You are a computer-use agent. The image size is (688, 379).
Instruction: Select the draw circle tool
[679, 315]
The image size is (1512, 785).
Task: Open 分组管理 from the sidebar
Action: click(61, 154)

● **Activity**:
Could you return the data above exactly as it stands?

● **Task output**:
You are a computer-use agent. The image size is (688, 379).
Instruction: Select the draw circle tool
[679, 315]
The image size is (1512, 785).
Task: Open 分组管理 from the sidebar
Action: click(61, 154)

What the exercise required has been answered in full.